Monthly Archives: November 2017

Chasing Fuji and the blue

November 26. It was hard to say whether we were chasing Mt. Fuji, and it just happened to be surrounded by a lot of blue—or we were primarily chasing the blue and Mt. Fuji just happened to be smack in the middle of it a lot of the time.

All the Hearty Hikers had been recovering from colds and we weren’t sure how much energy we could muster, but the forecast called for nice blue in the morning, and we couldn’t bear not heading off into it.

But the blue never faded—so we had to make a longer day of it than we had intended.

Had to.

If you do get a clear blue sky that stays with you, and you’re in the more-or-less-leafless season, then this hike is a really good one.

From the parking lot halfway between the town of Umegashima and the Abe Toge (road only open through mid-December), up through . . .

. . .  the blue . . . for about thirty minutes . . .

. . . occasionally crunching through the needle ice. . .

. . . up to Fujimidai (“Spot to See Mt. Fuji”) . . .

. . . where, yep, you’ll see Mt. Fuji. In the blue.

Or the blue. With Mt. Fuji in it.

Then on up the ridge, up to the top of Mt. Hakkorei, about an hour from Fujimidai.

In the leafless season, Fuji is always there on your right shoulder . . .

. . . there, through the trees.

And over your left shoulder . . . oh, my! Look! Through the blue . . .

. . . there, at the end of the winding Abe River, some 50 km away, the rosy Suruga Bay.

This brings a pretty good smile to your face, so maybe it is the blue.

The blue—and the clarity that seems to live in the blue.

On up you go, chasing the blue (and there’s Fuji, too, between the trees, if you look close) . . .

. . . and then we’re in the snow. No need for clampons—but it’s below freezing, and a bit icy here and there.

Remember, as lovely as the blue is, you only need a patch of ice the size of a coffee-cup saucer to fall and break your neck—well, more likely, your ankle or your hip. Let’s avoid that, okay?

Can’t see all that much at the summit—and it’s a cold day—so let’s keep moving. Back to Fujimidai, down another ten minutes, then a sharp left, to cut across to the Abe Pass.

Along the way, you’ll come to these two ridges meeting up, and you can look out to the ocean if you like . . .

. . . or out into landlocked “central” Japan’s Yamanashi Prefecture.

Or you can just look out into the blue. Can’t see Mt. Fuji from here, so yeah, there might be something to the appeal of this blue.

What do you know of this blue sky? Why do most of us love it so much?

As you get closer to the Abe Pass, you find yourself face to face with the Bara-no-dan ridge. When you get up on that ridge, you’ll have another good view of our friend Fuji.

Here we are descending down to the Abe Pass. You can make out the top of the ridge that leads up to Bara-no-dan. From the top of Hakkorei to here, we’ve walked about an hour and thirty minutes.

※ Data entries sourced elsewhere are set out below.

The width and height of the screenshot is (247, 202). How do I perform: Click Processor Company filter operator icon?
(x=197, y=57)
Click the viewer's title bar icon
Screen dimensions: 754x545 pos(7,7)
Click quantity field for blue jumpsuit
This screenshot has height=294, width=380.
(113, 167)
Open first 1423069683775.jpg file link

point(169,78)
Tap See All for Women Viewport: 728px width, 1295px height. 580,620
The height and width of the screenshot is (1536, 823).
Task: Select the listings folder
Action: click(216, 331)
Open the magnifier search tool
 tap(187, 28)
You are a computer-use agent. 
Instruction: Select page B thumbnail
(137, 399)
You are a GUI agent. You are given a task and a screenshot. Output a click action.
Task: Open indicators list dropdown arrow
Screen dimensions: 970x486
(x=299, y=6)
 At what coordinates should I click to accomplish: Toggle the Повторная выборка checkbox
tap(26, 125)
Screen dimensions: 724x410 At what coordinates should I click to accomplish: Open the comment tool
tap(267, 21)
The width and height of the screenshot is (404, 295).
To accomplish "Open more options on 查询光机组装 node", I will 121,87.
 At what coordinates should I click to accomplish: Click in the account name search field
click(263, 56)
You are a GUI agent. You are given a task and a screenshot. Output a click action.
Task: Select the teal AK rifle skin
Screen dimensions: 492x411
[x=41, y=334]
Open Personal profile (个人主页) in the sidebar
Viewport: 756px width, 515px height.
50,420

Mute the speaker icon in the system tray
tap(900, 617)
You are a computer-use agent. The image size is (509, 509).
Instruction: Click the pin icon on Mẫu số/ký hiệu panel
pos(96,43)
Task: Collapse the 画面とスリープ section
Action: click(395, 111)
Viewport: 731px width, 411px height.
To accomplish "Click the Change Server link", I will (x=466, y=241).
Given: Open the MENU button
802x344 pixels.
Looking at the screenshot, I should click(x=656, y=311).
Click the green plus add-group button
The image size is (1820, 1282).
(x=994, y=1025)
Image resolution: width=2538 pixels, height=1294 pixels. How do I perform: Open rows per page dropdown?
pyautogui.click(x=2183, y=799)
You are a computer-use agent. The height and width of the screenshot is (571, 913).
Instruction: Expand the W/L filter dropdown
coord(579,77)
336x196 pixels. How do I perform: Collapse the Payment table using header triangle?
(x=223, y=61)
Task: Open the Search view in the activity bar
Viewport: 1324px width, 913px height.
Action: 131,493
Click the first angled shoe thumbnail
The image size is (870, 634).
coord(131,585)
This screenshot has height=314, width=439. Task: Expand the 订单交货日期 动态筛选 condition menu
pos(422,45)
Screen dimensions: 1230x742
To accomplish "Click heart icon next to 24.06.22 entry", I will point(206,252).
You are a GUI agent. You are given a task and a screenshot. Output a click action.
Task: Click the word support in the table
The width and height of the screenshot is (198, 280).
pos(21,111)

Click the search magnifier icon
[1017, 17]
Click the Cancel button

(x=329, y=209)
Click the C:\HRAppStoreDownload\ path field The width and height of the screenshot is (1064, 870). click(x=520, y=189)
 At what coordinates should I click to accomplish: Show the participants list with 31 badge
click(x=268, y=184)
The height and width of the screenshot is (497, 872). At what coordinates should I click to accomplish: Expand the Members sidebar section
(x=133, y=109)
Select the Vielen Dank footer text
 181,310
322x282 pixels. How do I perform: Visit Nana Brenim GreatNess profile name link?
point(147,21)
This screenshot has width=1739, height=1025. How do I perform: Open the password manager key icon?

Up to the ridge from the pass is a fairly steep five or ten minutes. But from there, well, you look out and realize there’s just you,  your friend Fuji, and all that blue. It’s a good time to close your eyes . . .

. . . and find a balanced view of things.

Thirty minutes later, you’ve climbed along the ridge to Bara-no-dan.

Yep, the blue is still with you. Amazing. Count your blessings.

Then it’s back to the Abe Pass, down along the Sakasa River valley, and back to the parking lot. Maybe five and a half hours in all.

Five and a half hours. I’m trying to figure out our milage. How much blue we got for the minute. But first, you know you’ve got to figure out how much blue you go.

How much blue did we get?

Daibosatsurei

Above, the view from the top of Daibosatsurei, 2057 meters tall, in Yamanashi Prefecture.

We Hearty Hikers, a few days ago, drove up through Yamanashi Prefecture to climb Daibosatsurei, one of the “100 famous mountains of Japan.”

From the time, we got on the expressway in Shizuoka and headed toward Fuji, we knew we were in the right lane.

The hike was only going to be an hour and a half up, less than three hours round trip, so we were in no hurry to get to the starting point. We stopped repeatedly when a bit of beauty caught our eyes.

The persimmons, along the way, once we were in Yamanashi, of course got our attention. The combination of light orange fruit (mostly ripe) and dark, shiny orange fruit (sugars running, probably going soft) is lovely, don’t you think?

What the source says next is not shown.